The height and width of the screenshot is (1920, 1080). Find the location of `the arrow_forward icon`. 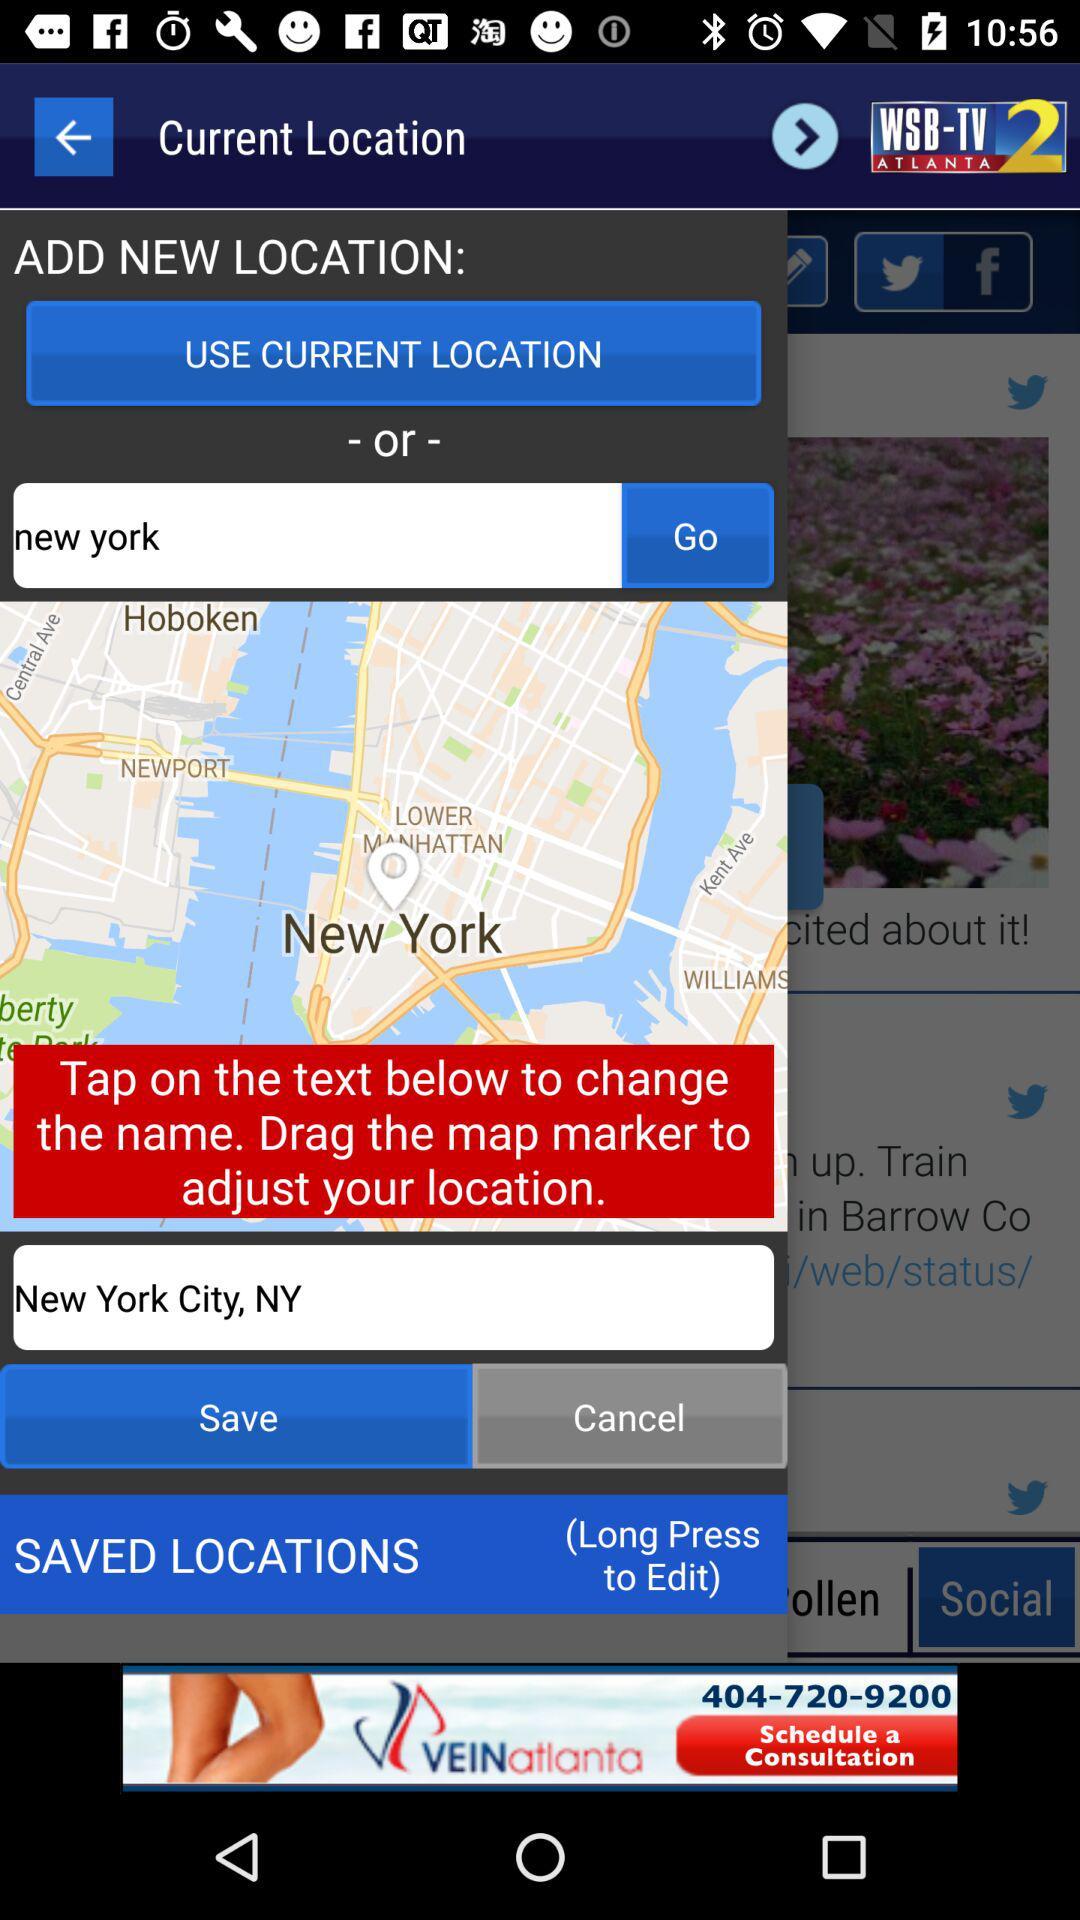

--

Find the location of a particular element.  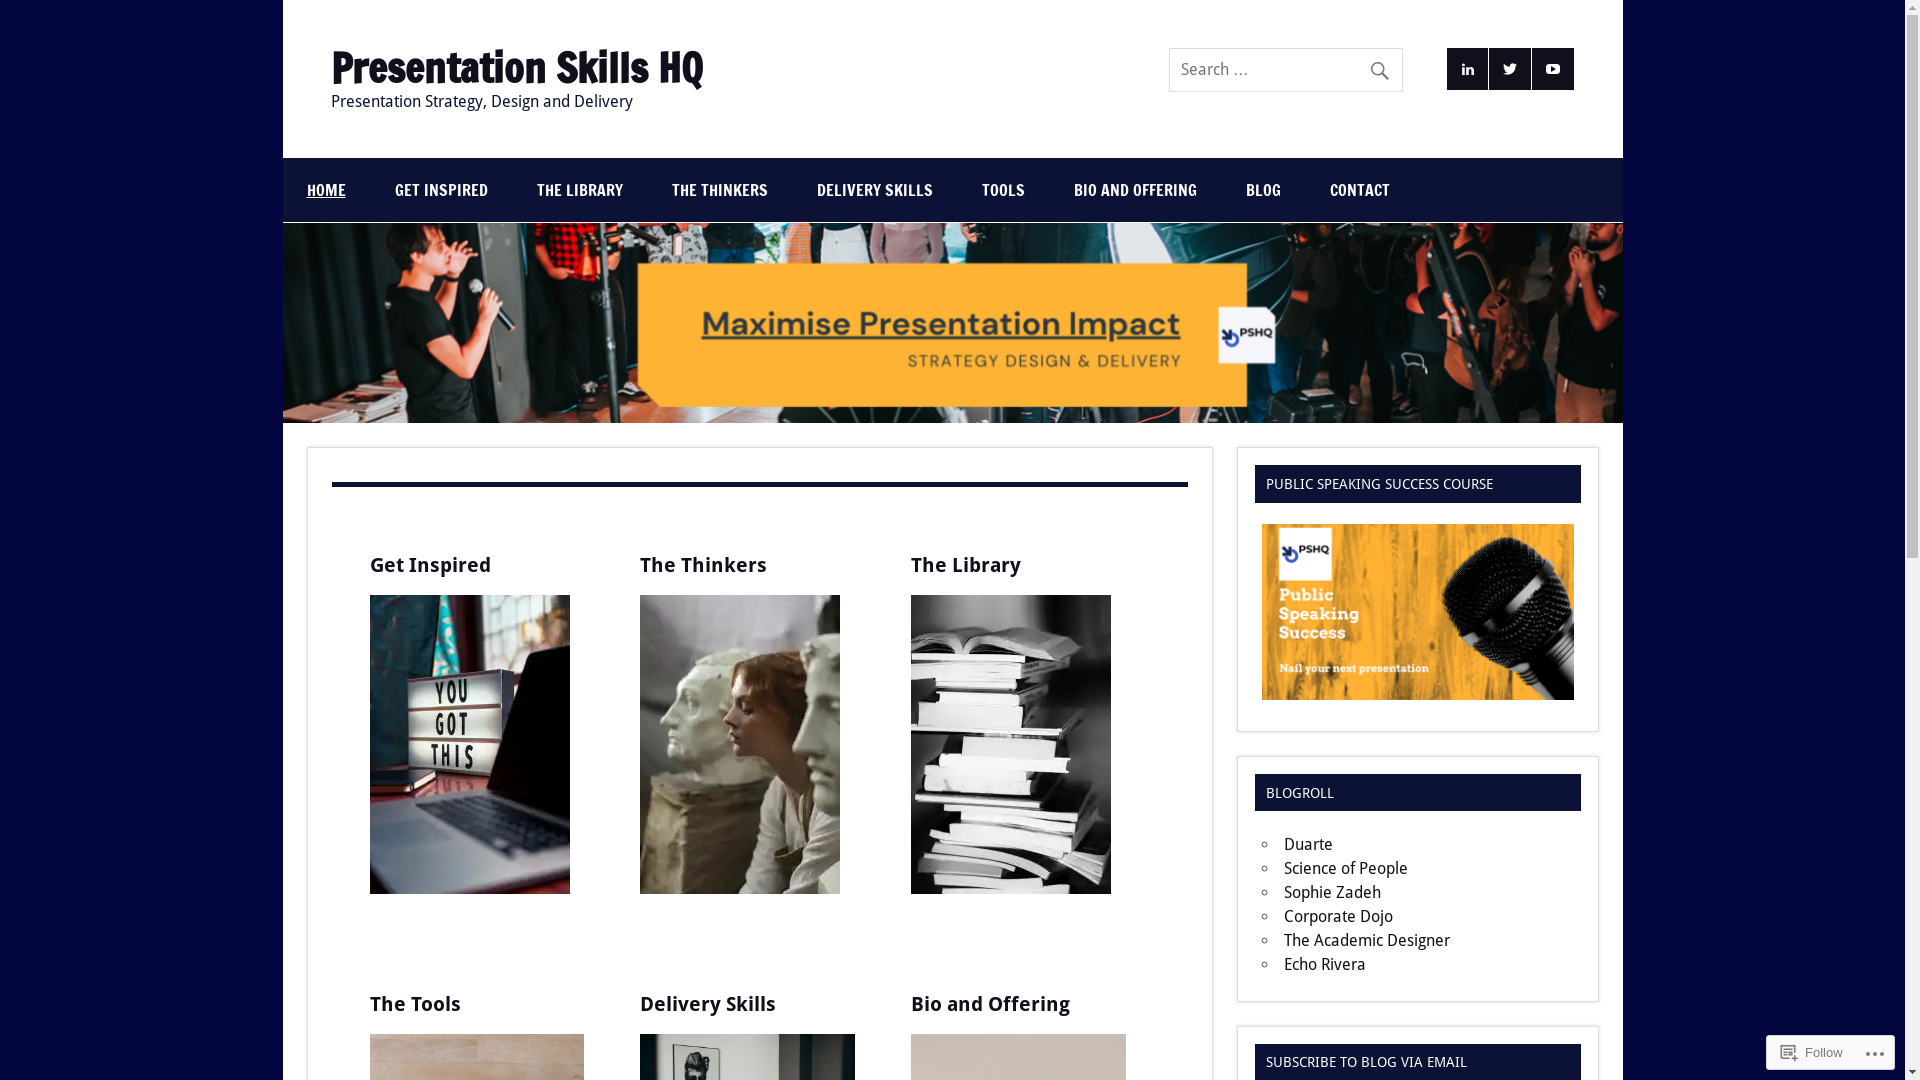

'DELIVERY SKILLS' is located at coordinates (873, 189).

==

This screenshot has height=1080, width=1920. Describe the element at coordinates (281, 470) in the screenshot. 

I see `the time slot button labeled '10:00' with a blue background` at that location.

• **Short exercise**:
Print the rows between the line holding "This screenshot has" and the line holding "at that location.", inclusive, reproducing them character for character.

• **Answer to this task**:
This screenshot has height=1080, width=1920. Describe the element at coordinates (281, 470) in the screenshot. 

I see `the time slot button labeled '10:00' with a blue background` at that location.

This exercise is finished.